Yesterday I “unfriended” someone I knew many years ago but have connected with recently only on FB. He was insulted, so I had to explain it was nothing personal, I simply cannot take FB’s relentlessness any more, the barrage of opinions and abuse, so I started with him.
Ah, navigating the modern world, so complex. “To unfriend” – a new verb.
But on other hand, I’ve invented “to family.” I familied yesterday. My son and I were supposed to go to a movie, but when we met at the Varsity, he took one look at me and said, “Mum, you’re sick. The movie theatre will be freezing. Let’s just go to your place and I’ll make you a nice dinner. “
We ended up at our favourite restaurant on Parliament Street for dinner at dusk on their roof deck; I had a glass of Prosecco to celebrate being there with a very fine man. He has had a hard time since the ghastly event of last month, but has the support of many friends who love him, a workplace he enjoys tremendously, and, now, a great blessing, a professional who specializes in trauma, who has explained to him how his brain is operating right now. All this has led to a calmer and happier man. We talked and laughed and ate and came back here to watch the Emmys, where usually he has seen everything and I have seen nothing. This time, Fleabag won big, and I had actually watched 3 episodes and he – none. It was a first. Because I am so very cool.

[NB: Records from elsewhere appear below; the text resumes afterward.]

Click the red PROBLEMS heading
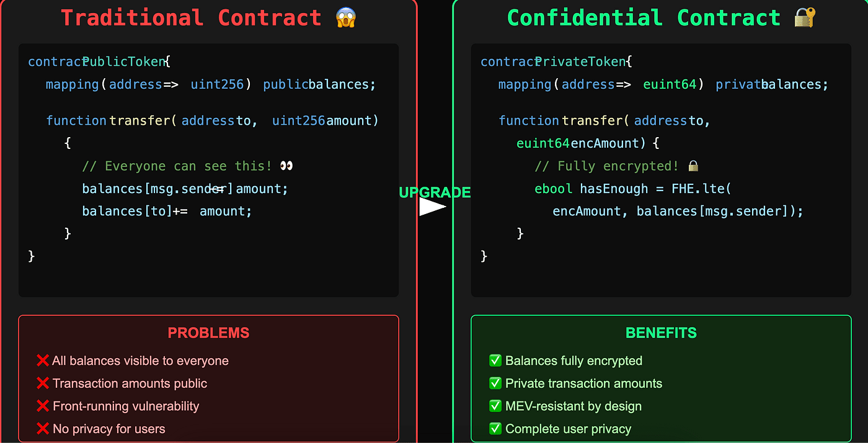The width and height of the screenshot is (868, 443). point(208,333)
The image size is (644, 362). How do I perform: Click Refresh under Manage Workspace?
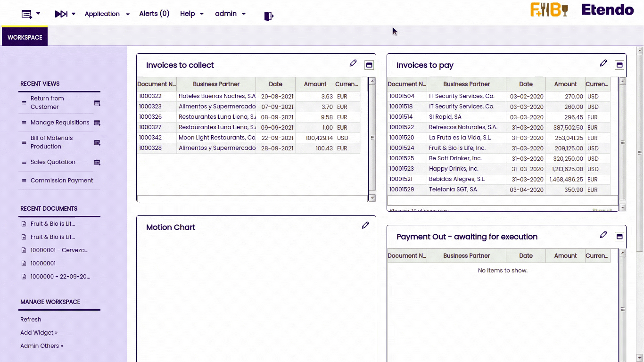click(31, 320)
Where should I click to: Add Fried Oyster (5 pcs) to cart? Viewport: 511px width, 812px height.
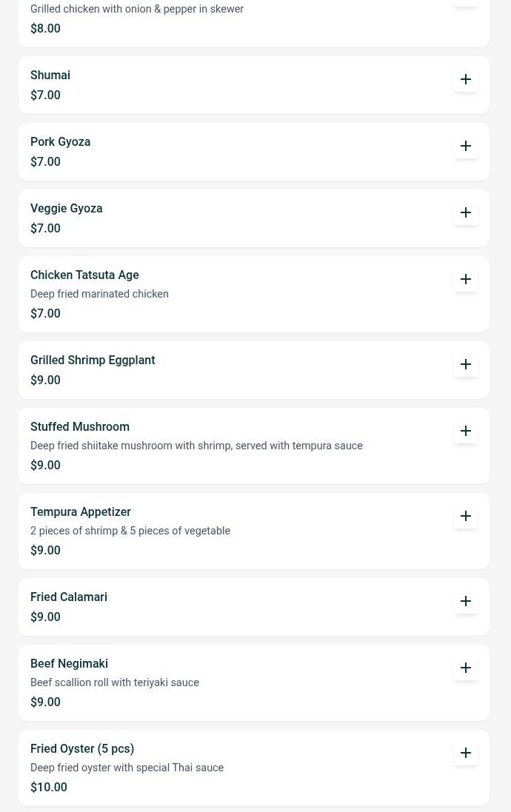pyautogui.click(x=466, y=753)
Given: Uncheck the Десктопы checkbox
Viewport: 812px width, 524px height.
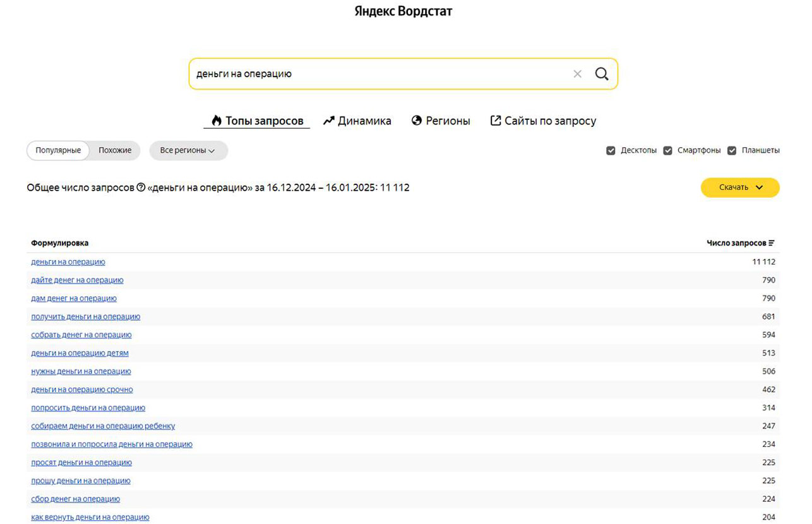Looking at the screenshot, I should click(611, 150).
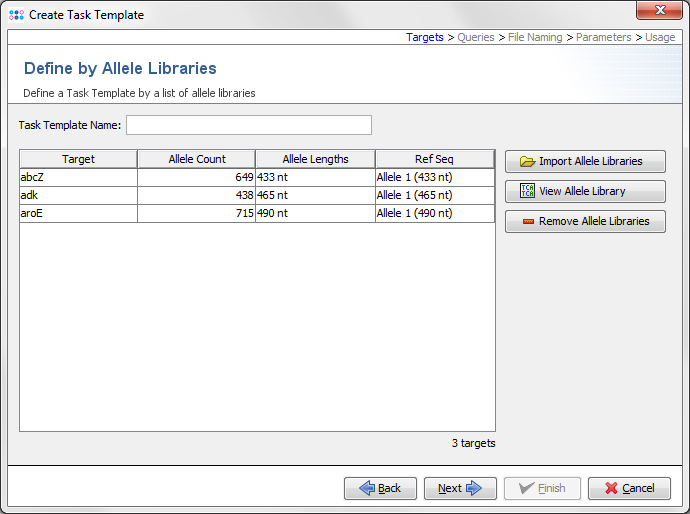Select the adk target row
This screenshot has width=690, height=514.
pyautogui.click(x=78, y=195)
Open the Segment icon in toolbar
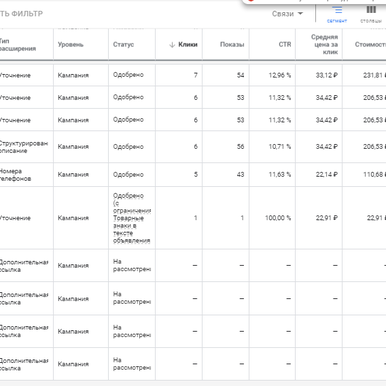 click(337, 14)
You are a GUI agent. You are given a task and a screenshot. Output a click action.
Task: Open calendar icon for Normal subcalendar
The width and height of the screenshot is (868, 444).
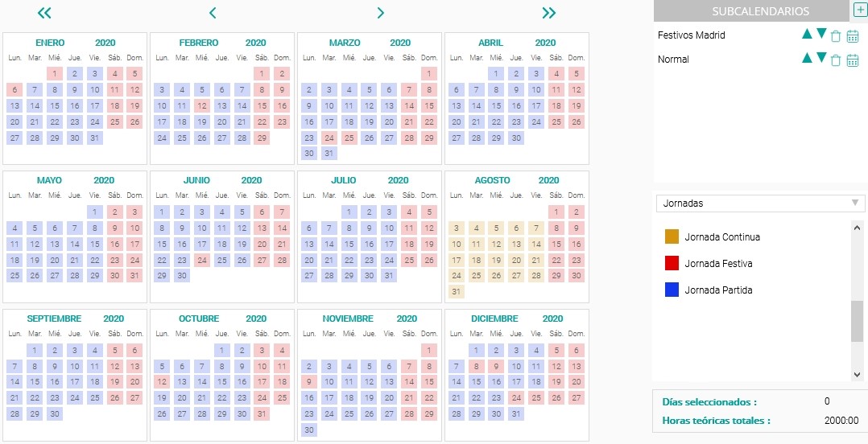tap(853, 60)
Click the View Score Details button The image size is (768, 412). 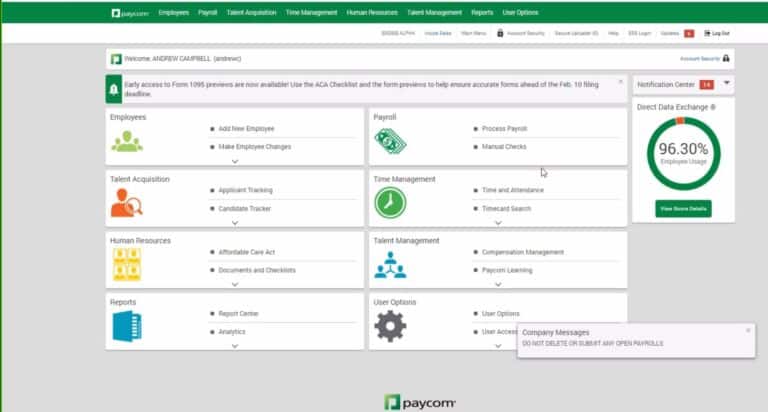coord(683,209)
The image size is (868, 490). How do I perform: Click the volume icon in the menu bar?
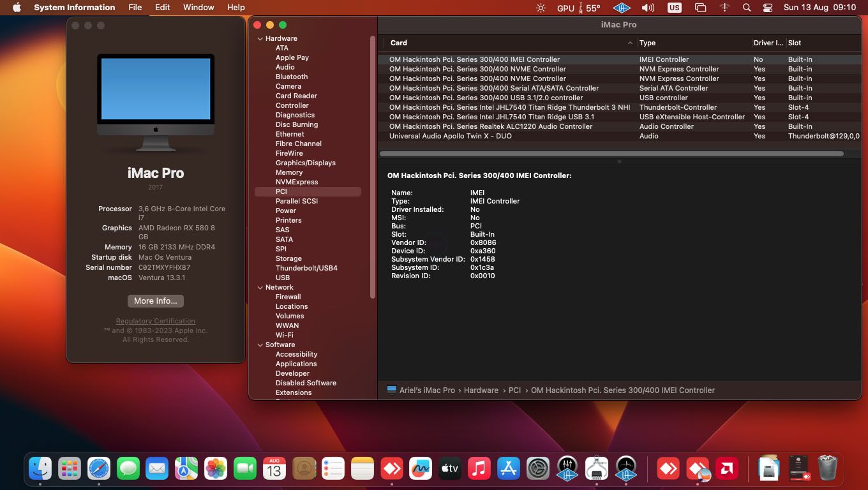point(647,7)
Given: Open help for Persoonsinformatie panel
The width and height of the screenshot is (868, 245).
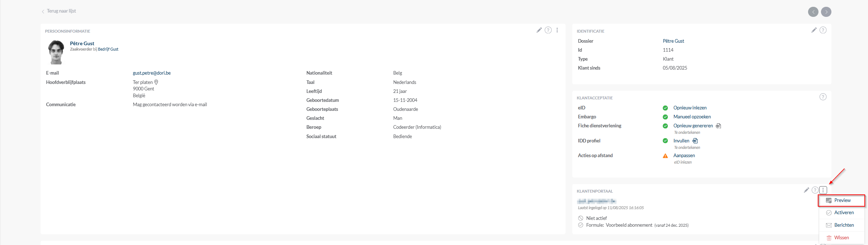Looking at the screenshot, I should [x=548, y=30].
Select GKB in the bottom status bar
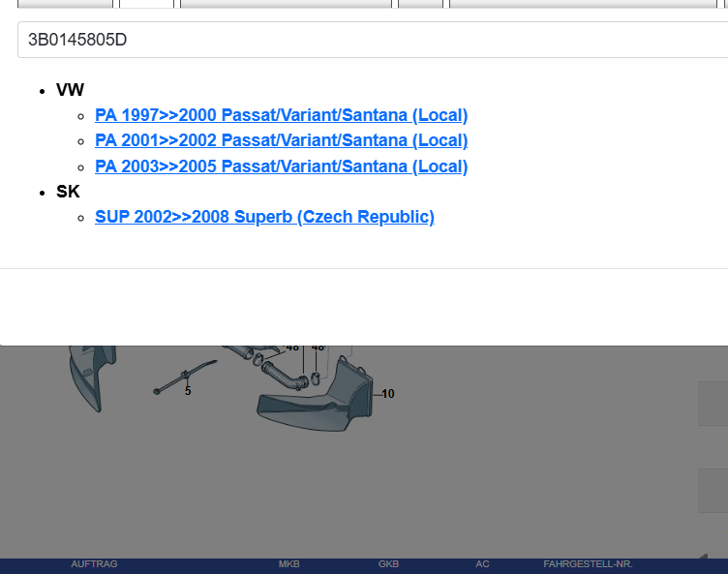Viewport: 728px width, 574px height. click(388, 564)
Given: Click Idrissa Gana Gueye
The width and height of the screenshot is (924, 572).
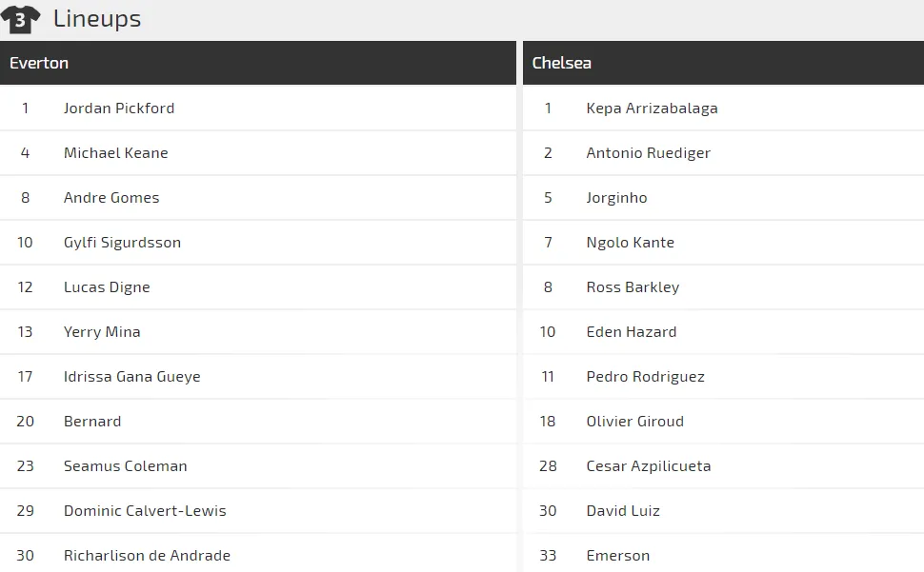Looking at the screenshot, I should coord(132,377).
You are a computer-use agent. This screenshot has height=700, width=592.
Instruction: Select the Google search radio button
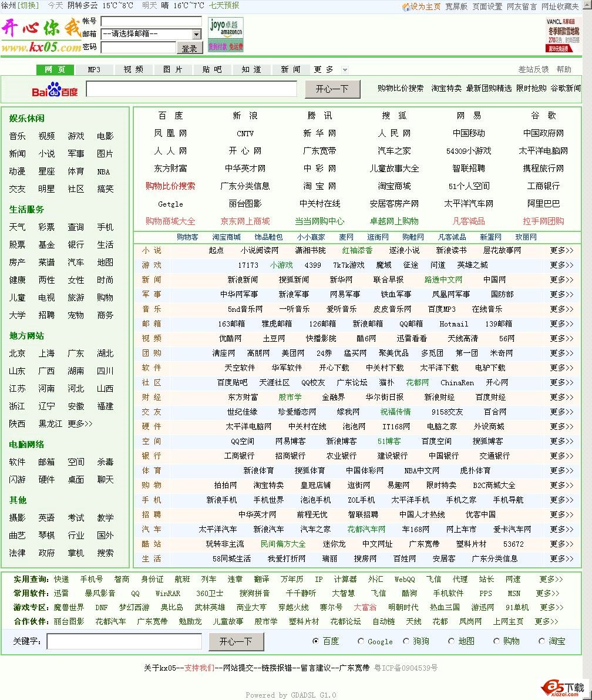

Here’s a few pictures on this glorious day, as I rest in preparation for a big class tonight – got to get these lungs through it –
I looked down after working in the garden and a magnificent tiny beetle was clinging to my pants. I took him out and found a leaf. He’s bronze, with spots, just beautiful. I took it as a good sign that a beetle liked me.
Is there anything in nature more showoffy than roses? The peacock of flowers.
I’ve been delving into old photos. This is my dad with Dr. Benjamin Spock in the late sixties or early seventies, both working for peace and against the Vietnam War.
And this is Dad after he signed up for the U.S. Army, in 1944 at the age of 22. This is the young man my mother met.
Today I was reading letters by my British grandfather, Mum’s father, who was born in 1890. How lucky, to know these generations. To be part of a long line, stretching back, stretching forward.